Goal of the exercise:
Set down, exactly as written, every line from the top of the records below to the line containing "Given: Expand the", both ends included, and no others.

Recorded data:
>>>

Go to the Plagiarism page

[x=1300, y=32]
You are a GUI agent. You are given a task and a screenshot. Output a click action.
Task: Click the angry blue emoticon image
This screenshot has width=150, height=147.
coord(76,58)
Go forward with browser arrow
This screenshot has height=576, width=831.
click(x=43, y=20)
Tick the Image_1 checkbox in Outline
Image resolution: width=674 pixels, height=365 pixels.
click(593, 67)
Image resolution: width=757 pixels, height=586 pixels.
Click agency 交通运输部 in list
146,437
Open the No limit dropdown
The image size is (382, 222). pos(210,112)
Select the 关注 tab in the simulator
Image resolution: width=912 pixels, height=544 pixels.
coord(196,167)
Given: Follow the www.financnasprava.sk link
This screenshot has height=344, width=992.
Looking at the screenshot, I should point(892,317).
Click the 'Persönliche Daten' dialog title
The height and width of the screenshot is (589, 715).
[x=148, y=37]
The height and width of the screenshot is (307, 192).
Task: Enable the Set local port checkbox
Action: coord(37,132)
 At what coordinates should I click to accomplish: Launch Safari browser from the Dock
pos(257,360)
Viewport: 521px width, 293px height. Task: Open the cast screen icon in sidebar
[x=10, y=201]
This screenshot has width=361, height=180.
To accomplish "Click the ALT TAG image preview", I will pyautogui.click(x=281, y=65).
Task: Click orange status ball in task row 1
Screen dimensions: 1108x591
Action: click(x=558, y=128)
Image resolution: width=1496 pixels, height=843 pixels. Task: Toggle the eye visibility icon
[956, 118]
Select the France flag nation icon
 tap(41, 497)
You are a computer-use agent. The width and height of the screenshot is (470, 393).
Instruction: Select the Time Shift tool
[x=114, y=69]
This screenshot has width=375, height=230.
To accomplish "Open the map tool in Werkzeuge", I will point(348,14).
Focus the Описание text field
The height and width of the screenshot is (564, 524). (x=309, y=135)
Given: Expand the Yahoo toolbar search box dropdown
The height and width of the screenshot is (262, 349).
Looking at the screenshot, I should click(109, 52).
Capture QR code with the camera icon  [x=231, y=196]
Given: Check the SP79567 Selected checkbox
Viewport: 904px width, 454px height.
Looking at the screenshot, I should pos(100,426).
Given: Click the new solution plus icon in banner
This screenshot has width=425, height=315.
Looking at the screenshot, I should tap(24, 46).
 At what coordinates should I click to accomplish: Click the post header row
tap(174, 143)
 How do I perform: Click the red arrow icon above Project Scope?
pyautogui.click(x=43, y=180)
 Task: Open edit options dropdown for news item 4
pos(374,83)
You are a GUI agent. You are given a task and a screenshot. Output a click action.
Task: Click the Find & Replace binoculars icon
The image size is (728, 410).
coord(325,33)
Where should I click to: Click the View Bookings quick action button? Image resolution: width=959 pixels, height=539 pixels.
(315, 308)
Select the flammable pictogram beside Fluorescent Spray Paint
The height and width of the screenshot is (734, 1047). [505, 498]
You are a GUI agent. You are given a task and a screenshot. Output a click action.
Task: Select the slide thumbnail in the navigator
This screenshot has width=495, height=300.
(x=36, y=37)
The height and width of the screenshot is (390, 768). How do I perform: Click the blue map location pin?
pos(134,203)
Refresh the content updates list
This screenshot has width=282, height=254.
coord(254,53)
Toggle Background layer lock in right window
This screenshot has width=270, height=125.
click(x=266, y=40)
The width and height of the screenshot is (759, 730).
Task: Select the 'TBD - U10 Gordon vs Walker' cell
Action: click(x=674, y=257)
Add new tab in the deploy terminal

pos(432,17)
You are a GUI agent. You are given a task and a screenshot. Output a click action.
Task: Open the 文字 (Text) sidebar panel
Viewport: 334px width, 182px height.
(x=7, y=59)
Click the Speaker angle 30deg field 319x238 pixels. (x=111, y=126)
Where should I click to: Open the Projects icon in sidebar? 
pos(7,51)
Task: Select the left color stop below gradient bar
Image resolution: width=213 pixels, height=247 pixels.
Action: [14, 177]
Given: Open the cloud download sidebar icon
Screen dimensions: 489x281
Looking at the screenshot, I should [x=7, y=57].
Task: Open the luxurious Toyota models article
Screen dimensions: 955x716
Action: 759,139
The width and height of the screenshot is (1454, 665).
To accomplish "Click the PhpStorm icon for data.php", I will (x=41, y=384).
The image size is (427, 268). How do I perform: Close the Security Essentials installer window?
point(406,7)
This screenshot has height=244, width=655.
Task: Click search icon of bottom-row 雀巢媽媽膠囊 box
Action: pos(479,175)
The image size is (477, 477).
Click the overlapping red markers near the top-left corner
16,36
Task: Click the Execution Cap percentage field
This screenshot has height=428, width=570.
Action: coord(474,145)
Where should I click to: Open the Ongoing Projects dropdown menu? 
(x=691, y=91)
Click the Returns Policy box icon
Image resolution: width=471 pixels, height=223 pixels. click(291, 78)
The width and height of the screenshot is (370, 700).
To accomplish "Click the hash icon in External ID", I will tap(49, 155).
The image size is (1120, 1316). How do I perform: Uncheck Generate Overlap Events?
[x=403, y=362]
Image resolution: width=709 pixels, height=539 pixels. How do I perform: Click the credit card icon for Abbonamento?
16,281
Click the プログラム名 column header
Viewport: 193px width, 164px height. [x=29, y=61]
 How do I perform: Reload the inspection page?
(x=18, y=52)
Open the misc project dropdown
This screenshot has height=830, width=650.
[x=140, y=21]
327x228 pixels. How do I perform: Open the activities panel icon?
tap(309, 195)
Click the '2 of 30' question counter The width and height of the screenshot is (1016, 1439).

<<<

Written response:
Go to the Plagiarism page

[x=1300, y=32]
You are a GUI agent. You are given a task and a screenshot. Output a click action.
Task: Click the angry blue emoticon image
This screenshot has width=150, height=147.
coord(76,58)
Go forward with browser arrow
This screenshot has height=576, width=831.
click(x=43, y=20)
Tick the Image_1 checkbox in Outline
Image resolution: width=674 pixels, height=365 pixels.
click(593, 67)
Image resolution: width=757 pixels, height=586 pixels.
Click agency 交通运输部 in list
146,437
Open the No limit dropdown
The image size is (382, 222). pos(210,112)
Select the 关注 tab in the simulator
Image resolution: width=912 pixels, height=544 pixels.
coord(196,167)
Given: Follow the www.financnasprava.sk link
This screenshot has height=344, width=992.
Looking at the screenshot, I should point(892,317).
Click the 'Persönliche Daten' dialog title
The height and width of the screenshot is (589, 715).
[x=148, y=37]
The height and width of the screenshot is (307, 192).
Task: Enable the Set local port checkbox
Action: coord(37,132)
 At what coordinates should I click to accomplish: Launch Safari browser from the Dock
pos(257,360)
Viewport: 521px width, 293px height. Task: Open the cast screen icon in sidebar
[x=10, y=201]
This screenshot has width=361, height=180.
To accomplish "Click the ALT TAG image preview", I will pyautogui.click(x=281, y=65).
Task: Click orange status ball in task row 1
Screen dimensions: 1108x591
Action: click(x=558, y=128)
Image resolution: width=1496 pixels, height=843 pixels. Task: Toggle the eye visibility icon
[956, 118]
Select the France flag nation icon
 tap(41, 497)
You are a computer-use agent. The width and height of the screenshot is (470, 393).
Instruction: Select the Time Shift tool
[x=114, y=69]
This screenshot has width=375, height=230.
To accomplish "Open the map tool in Werkzeuge", I will point(348,14).
Focus the Описание text field
The height and width of the screenshot is (564, 524). (x=309, y=135)
Given: Expand the Yahoo toolbar search box dropdown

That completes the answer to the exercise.